**EXERCISE**
Read the records and write them out again exactly.

[Records from a collection]

•••

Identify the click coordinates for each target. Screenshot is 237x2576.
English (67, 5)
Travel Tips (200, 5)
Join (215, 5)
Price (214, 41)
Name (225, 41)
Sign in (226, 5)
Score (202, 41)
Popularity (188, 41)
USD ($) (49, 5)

•••

**TASK ANSWER**
Identify the click coordinates for each target. Screenshot is 237x2576.
English (67, 5)
Travel Tips (200, 5)
Join (215, 5)
Price (214, 41)
Name (225, 41)
Sign in (226, 5)
Score (202, 41)
Popularity (188, 41)
USD ($) (49, 5)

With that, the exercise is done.